Felix doesn't do a whole lot with the road bikes however...

you might try Beach City Cycles in Redondo Beach or maybe the Bicycle Kitchen in LA  on Fountain I think...
a good non profit with some skilled volunteers working there


----------



## evilw (Feb 23, 2020)

Thank you!


----------



## cyclingday (Feb 23, 2020)

These guys do good work, and they get the whole vintage bike thing.


----------



## 49autocycledeluxe (Feb 23, 2020)

there is really nothing special about these Schwinns where any good bike guy could not work on them.


----------



## evilw (Feb 23, 2020)

Perhaps nothing "special" other that different sized TA Crank fittings, etc. My concern is more about respect and background that would lead to a more accurate job on these specific bikes.
Thanks,
-EW


----------



## Xlobsterman (Feb 24, 2020)

evilw said:


> Hello, I had asked this question on the Schwinn Bike Forum without a suggestion, so I thought I would try here. I have 2  early 70's Sports Tourers and I would like to have a seasoned pro migrate some parts from one to another (TA Crank to Nevar, Shimano to Gran Tourismo, etc.) I do not have the time or right tools for this and am fine with paying a pro in Los Angeles to do it. Any tips of good shops or ones to avoid are greatly appreciated! Thanks, -EW




Try Hermosa Cyclery in Hermosa Beach.





__





						Contact Us
					

Bicycle Sales, Service and Rentals




					www.hermosacyclery.com


----------



## fat tire trader (Feb 24, 2020)

Has Palms Cycles on Motor closed for good. I lived by there when I was in LA 20 years ago. They had a lot of vintage stuff at that time.


----------



## 49autocycledeluxe (Feb 24, 2020)

evilw said:


> Perhaps nothing "special" other that different sized TA Crank fittings, etc. My concern is more about respect and background that would lead to a more accurate job on these specific bikes.
> Thanks,
> -EW



well having never seen your bike and not exactly sure what it is I can tell you right now there is nothing on it that I could not fix and I have never been a bike mechanic other than my own. old bikes are simple machines.


----------



## 1motime (Feb 24, 2020)

fat tire trader said:


> Has Palms Cycles on Motor closed for good. I lived by there when I was in LA 20 years ago. They had a lot of vintage stuff at that time.

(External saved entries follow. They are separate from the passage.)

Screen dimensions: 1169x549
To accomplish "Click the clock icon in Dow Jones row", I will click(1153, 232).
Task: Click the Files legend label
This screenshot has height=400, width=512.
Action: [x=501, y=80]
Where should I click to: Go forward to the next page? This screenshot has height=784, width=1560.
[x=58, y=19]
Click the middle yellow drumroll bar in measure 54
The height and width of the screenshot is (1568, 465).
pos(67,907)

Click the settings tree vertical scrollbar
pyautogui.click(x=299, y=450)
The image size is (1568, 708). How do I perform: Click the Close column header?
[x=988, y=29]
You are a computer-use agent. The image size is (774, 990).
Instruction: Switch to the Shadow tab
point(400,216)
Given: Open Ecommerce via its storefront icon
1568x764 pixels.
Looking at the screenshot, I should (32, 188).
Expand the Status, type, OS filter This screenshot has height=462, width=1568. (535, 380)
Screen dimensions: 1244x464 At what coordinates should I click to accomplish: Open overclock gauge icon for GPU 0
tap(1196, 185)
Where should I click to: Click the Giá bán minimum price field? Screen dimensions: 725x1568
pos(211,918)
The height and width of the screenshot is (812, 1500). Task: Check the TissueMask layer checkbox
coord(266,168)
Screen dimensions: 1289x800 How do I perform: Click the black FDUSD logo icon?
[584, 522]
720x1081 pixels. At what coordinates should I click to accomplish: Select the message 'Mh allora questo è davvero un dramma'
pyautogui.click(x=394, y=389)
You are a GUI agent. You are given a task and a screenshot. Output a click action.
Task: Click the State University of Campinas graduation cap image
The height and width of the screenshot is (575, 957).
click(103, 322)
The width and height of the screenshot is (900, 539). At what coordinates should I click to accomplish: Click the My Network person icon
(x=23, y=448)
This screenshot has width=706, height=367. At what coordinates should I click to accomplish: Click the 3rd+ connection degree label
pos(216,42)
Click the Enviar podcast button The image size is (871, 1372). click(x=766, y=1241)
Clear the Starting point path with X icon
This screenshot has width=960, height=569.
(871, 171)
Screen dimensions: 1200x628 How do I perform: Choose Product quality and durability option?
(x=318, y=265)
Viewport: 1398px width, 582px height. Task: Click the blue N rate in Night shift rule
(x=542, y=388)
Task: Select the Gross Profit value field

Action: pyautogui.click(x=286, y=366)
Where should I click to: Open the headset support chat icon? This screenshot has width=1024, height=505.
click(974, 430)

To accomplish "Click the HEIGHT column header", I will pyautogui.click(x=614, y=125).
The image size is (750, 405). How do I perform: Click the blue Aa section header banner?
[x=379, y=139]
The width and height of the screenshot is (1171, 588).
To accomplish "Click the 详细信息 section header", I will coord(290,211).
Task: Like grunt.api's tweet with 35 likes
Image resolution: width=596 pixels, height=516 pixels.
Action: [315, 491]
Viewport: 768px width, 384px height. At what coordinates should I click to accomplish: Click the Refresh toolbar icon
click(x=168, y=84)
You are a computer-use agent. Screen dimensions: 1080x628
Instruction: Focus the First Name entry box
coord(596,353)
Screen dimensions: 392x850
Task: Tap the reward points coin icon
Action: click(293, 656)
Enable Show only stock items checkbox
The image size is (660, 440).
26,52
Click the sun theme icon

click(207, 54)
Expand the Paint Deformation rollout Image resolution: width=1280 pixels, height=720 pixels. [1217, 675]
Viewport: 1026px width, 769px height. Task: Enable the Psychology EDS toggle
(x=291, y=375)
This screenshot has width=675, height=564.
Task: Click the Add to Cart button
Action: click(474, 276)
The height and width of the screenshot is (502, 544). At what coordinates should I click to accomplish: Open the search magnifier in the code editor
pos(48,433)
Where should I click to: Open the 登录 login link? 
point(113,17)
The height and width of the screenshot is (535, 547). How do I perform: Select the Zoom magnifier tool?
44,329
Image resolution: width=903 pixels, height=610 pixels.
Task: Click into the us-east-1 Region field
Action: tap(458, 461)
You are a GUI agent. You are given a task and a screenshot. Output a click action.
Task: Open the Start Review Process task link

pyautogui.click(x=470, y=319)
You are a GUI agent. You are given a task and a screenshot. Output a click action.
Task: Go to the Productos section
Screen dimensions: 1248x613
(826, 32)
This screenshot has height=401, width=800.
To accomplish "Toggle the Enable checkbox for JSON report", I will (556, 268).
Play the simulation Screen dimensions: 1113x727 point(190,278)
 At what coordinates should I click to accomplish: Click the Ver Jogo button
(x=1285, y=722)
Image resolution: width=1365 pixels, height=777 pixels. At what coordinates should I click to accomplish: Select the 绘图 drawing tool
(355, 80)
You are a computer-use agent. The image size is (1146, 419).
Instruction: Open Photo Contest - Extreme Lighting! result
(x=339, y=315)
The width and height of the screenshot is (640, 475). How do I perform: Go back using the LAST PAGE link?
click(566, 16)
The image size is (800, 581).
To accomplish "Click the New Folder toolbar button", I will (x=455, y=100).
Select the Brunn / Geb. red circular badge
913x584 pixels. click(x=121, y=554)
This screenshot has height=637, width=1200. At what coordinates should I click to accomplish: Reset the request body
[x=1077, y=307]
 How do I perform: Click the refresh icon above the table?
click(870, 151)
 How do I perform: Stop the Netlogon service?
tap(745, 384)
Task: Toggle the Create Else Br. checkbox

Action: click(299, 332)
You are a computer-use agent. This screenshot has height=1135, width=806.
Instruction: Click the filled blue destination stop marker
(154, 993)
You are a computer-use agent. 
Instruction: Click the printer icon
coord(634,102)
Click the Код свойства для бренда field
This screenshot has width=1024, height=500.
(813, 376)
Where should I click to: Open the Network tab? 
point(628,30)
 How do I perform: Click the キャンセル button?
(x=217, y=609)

I guess Palms closed down in 2018.  I got my first bike, a early Schwinn 10 speed there about 1966.  Great little local store.  The owners gave it to their son, Cap.  He had ambition and like to hype things a bit.  It was still a good store when his daughter took over but the neighborhood changed so much.  Looks like Palms might be or coming back.  Good luck to them but like I said it will never be the same.......


----------



## cyclonecoaster.com (Feb 25, 2020)

*The Bicycle Stand in Long Beach .. Their specialty is classic road bikes ... *


----------



## evilw (Feb 25, 2020)

cyclonecoaster.com said:


> *The Bicycle Stand in Long Beach .. Their specialty is classic road bikes ... *




That place looks right on the money! Thanks!


----------



## Schwinn499 (Mar 1, 2020)

I just saw this post. Nice of you to call it like you see it @GTs58 but I've got my hands tied with life lately and havnt had much free time for wrenching. @evilw I'd be happy to help if you wanted to drop by we could pull those cranks and free wheels.


----------



## Schwinn499 (Mar 1, 2020)

...please post pics of your sports tourers @evilw


----------



## evilw (Mar 4, 2020)

Schwinn499 said:


> ...please post pics of your sports tourers @evilw



Will Do!
Thanks,
-EW


----------



## evilw (Mar 5, 2020)

Schwinn499 said:


> ...please post pics of your sports tourers @evilw



Here are a few pictures of the 3 bikes:
'74 Opaque Red 26" (Too Big)
'72 Opaque Blue 26" (Too Big)
'72 Kool Lemon 24" (Just Right!)
I would like to move the TA Crank, kickstand and maybe brakes from the Blue to the Yellow and install a SCHWINN GT300 that I purchased in place of the Gran Turismo on the yellow. I would also either like to install the Nervar from the Yellow onto the Blue or just sell it as a frame? I have already moved the wheels, seat and a few other parts from the Blue to the Yellow. I would really appreciate the help. Thanks!


----------



## evilw (Mar 16, 2020)

Hello?


----------



## 1motime (Mar 16, 2020)

Going to have to take a chance.  Bike stores these days are not really for vintage.  Tools are available and it fun to do your own repairs


----------